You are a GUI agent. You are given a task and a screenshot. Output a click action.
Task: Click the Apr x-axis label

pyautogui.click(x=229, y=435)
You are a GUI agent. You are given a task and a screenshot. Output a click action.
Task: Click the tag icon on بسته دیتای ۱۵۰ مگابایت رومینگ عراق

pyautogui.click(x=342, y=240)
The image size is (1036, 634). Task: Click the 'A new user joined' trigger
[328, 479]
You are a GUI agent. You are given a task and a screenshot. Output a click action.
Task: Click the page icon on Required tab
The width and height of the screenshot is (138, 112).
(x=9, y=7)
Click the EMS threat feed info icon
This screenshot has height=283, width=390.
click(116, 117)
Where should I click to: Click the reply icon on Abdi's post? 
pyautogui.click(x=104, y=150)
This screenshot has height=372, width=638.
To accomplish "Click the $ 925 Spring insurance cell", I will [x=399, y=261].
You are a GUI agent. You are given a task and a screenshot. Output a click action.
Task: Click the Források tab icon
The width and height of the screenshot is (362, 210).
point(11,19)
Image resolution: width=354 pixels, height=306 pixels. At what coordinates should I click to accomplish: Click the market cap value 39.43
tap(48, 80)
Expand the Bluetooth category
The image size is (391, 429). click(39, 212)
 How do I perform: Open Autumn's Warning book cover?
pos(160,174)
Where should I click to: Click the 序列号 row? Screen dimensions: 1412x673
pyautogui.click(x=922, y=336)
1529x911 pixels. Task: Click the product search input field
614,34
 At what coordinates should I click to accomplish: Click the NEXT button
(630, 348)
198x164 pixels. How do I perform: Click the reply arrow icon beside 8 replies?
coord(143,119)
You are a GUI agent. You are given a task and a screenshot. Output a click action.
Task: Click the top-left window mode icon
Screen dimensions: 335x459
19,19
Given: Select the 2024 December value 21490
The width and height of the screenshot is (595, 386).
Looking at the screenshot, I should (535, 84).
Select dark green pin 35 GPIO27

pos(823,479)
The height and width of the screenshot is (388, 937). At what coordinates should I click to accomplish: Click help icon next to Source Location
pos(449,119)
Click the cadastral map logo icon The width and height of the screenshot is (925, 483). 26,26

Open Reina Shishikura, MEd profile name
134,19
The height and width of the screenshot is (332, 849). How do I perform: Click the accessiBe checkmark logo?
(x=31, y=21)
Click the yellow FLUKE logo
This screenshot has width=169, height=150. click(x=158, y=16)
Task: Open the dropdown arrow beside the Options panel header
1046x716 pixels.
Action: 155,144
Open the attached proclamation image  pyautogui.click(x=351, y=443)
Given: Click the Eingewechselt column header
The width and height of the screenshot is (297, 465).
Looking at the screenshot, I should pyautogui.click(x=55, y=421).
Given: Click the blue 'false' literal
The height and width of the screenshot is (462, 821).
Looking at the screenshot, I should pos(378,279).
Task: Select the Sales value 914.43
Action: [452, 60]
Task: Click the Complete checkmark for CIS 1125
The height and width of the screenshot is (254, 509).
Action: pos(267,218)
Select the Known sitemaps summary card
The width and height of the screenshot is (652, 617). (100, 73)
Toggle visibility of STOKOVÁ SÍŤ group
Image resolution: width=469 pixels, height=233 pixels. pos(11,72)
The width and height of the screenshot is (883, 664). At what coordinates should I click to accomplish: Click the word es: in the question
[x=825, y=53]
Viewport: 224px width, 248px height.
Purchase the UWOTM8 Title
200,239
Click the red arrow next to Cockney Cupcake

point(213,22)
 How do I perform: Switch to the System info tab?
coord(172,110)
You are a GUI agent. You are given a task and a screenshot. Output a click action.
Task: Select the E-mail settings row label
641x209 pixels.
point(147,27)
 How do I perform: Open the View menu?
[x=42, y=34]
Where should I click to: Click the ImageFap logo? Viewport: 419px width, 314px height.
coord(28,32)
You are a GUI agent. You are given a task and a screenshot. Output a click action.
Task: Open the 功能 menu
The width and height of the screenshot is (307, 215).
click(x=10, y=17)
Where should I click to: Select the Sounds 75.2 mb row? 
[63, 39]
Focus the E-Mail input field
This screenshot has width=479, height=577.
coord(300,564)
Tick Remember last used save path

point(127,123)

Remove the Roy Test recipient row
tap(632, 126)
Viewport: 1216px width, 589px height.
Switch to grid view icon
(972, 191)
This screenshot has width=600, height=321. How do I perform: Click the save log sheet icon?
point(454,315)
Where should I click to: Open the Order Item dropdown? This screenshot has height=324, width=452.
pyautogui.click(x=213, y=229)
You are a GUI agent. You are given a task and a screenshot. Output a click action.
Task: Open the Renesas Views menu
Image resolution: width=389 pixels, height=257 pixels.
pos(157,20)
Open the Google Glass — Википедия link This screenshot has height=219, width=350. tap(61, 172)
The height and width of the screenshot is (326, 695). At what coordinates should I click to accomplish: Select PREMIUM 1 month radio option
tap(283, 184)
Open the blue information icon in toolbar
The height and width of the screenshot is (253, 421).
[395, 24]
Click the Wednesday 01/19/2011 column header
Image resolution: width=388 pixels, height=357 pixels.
◆ ◆ ◆ ◆ ◆
Exercise aim: Output exactly the leading lines of the data, up to and including the line marked by "Task: Click the Források tab icon".

Exercise response:
You are a GUI agent. You are given a task and a screenshot. Output a click action.
Task: Click the Apr x-axis label

pyautogui.click(x=229, y=435)
You are a GUI agent. You are given a task and a screenshot. Output a click action.
Task: Click the tag icon on بسته دیتای ۱۵۰ مگابایت رومینگ عراق

pyautogui.click(x=342, y=240)
The image size is (1036, 634). Task: Click the 'A new user joined' trigger
[328, 479]
You are a GUI agent. You are given a task and a screenshot. Output a click action.
Task: Click the page icon on Required tab
The width and height of the screenshot is (138, 112).
(x=9, y=7)
Click the EMS threat feed info icon
This screenshot has height=283, width=390.
click(116, 117)
Where should I click to: Click the reply icon on Abdi's post? 
pyautogui.click(x=104, y=150)
This screenshot has height=372, width=638.
To accomplish "Click the $ 925 Spring insurance cell", I will [x=399, y=261].
You are a GUI agent. You are given a task and a screenshot. Output a click action.
Task: Click the Források tab icon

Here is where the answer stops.